▸ **Instructions**:
**a.** From the text on sound-stage diversity reception, return the passage from "2) Both RX set" up to and including "at equal levels.".
**b.** Which radio models does the text on sound-stage diversity reception name as meeting the requirement for two frequency- and phase-locked receivers?

▸ **Text segment**:
· · · · ·

Thanks, Jim
There is a particular type of "diversity" that I have found particularly
useful. It's called by some number of names, stereo, sound-stage, and the
like. Close your eyes and listen to a room with some sounds in it. For most
folks, our brain and the shape of your ears will allow you to literally
hear the direction of each sound, with some unconsciously learned clues to
distance. A blind person can describe these, and needs them to cope with
life.
To get it there are a few requirements:
1) *T**wo frequency and phase-locked identical receivers, listening to two
different antennas. *This is taken care of in K3, K3S with the second RX,
and K4D. I can't speak to the Japanese brands.
2) Both RX set at same tone, bandwidth, with same selectivity curvatures.
In the K3 and K3S this means listening on identical roofing filters in main
and sub RX.
3) Each RX has RF gain set so antenna background noise from
its connected RX antenna is at equal levels.
4) AGC in both RX is set basically to reduce only when personal ear
loudness tolerance is approached, otherwise for weak signals as much as
tolerable like no AGC. You can run regular AGC right down to RX noise, but
the perceived spatial separation is severely degraded.
5) Headphones are required, to get rid of room audio reflections, and to
place RX1 audio only in left ear, RX2 audio only in right ear.
What you will hear is a sound stage, spread around, according to your
brain, from 90 degrees left to
When this is working right, a CW signal down in the noise will be a point
source somewhere in the front 180 degrees. The noise will be spread all
around the 180 degrees. And, in the same way we do in a crowded, noisy
cafeteria, we can (most of us) hear the person across the table from us
clearly, our brains magically use the phase differences in the two ears to
pick out the desired sound.
Back to diversity radio... In my own testing of sound stage diversity
reception, I'd say that this is sometimes equivalent to the distant station
adding a 6 dB amp. This is a highly anecdotal, impression-based
specification for sure, and it *is *"sometimes".
By itself sound-stage diversity doesn't help with QRN. *B*ut make the two
RX antennas have divergent-aimed patterns and significant RDF, and even QRN
is minimized. In your brain usually the QRN is moved to one side or the
other of the sound stage. That's why (effectively) no AGC until approaching
comfortable sound level limit is important for best sound stage diversity.

· · · · ·

▸ **Items listed in a dataset**:
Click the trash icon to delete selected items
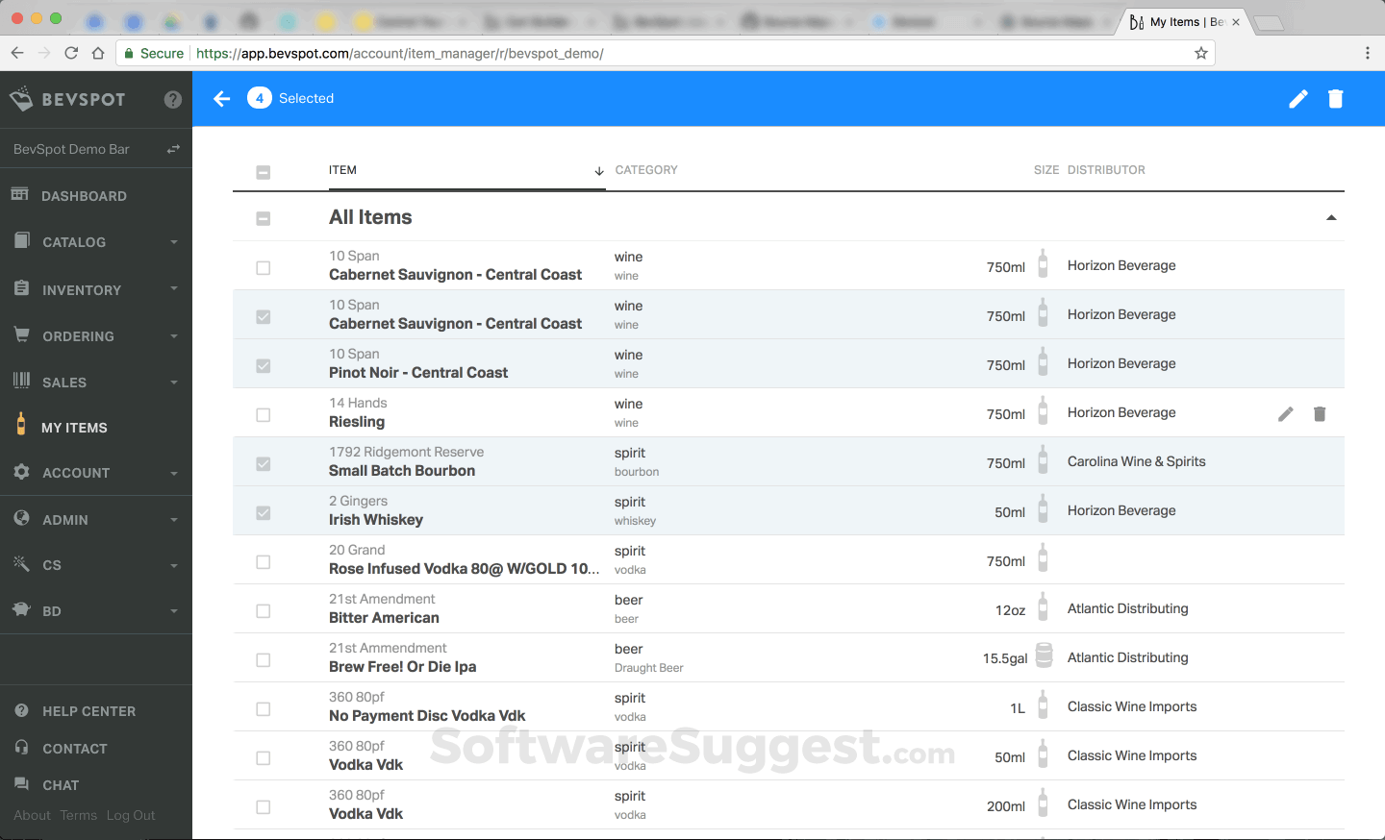The image size is (1385, 840). [1336, 99]
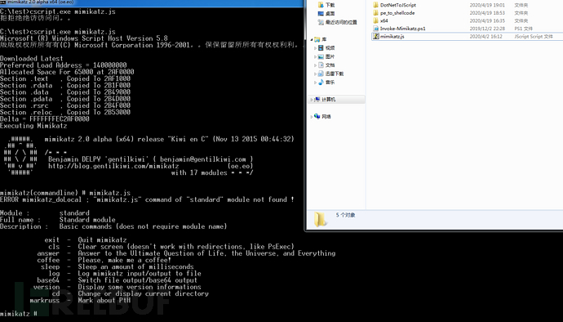The height and width of the screenshot is (322, 563).
Task: Select the DotNetToJScript folder icon
Action: coord(376,5)
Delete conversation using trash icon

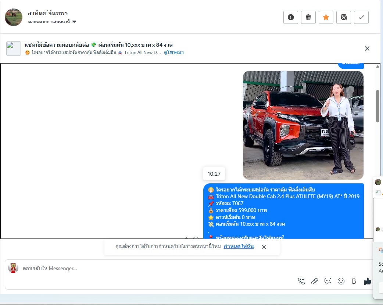tap(308, 17)
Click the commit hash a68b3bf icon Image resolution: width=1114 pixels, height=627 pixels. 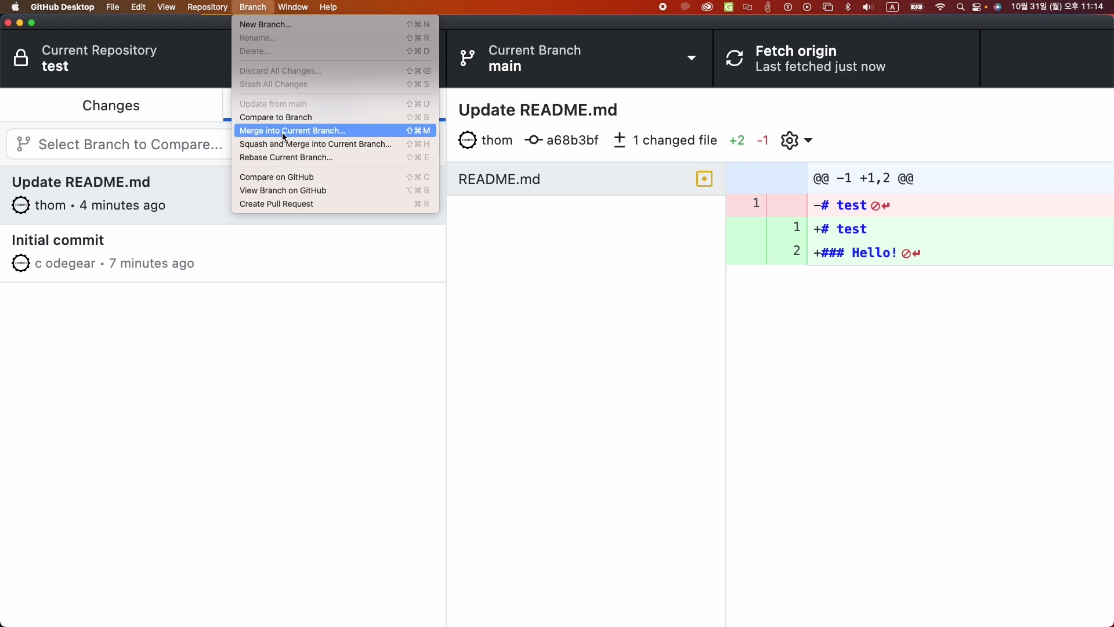(x=533, y=140)
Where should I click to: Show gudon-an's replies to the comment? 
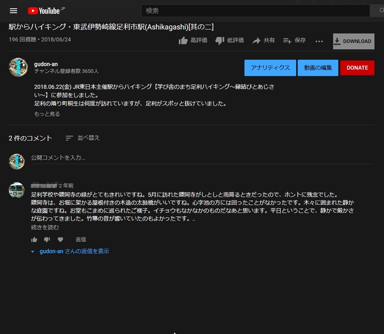tap(74, 251)
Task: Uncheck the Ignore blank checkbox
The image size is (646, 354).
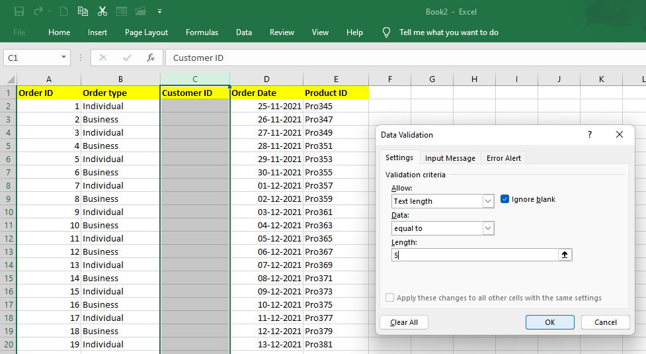Action: [x=505, y=199]
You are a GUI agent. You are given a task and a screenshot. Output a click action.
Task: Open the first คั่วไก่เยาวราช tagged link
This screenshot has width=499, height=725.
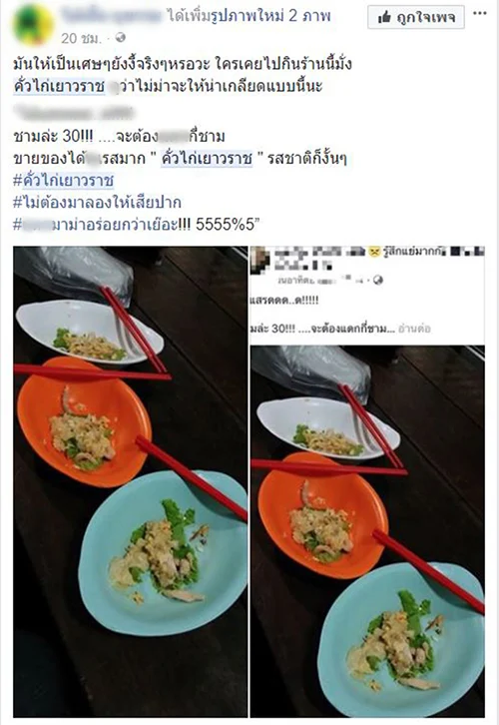click(x=59, y=87)
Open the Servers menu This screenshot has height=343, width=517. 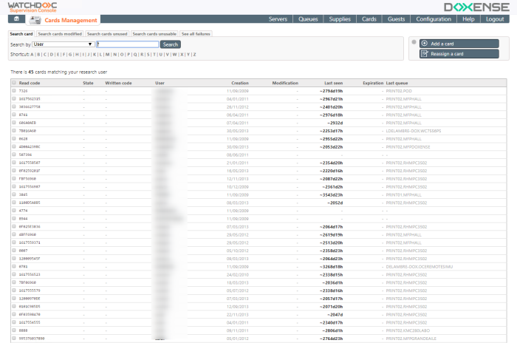click(278, 19)
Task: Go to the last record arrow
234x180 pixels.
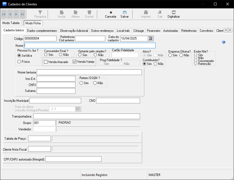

· · · · ·

▸ **Answer set**:
**a.**
2) Both RX set at same tone, bandwidth, with same selectivity curvatures.
In the K3 and K3S this means listening on identical roofing filters in main
and sub RX.
3) Each RX has RF gain set so antenna background noise from
its connected RX antenna is at equal levels.

**b.** K3, K3S, K4D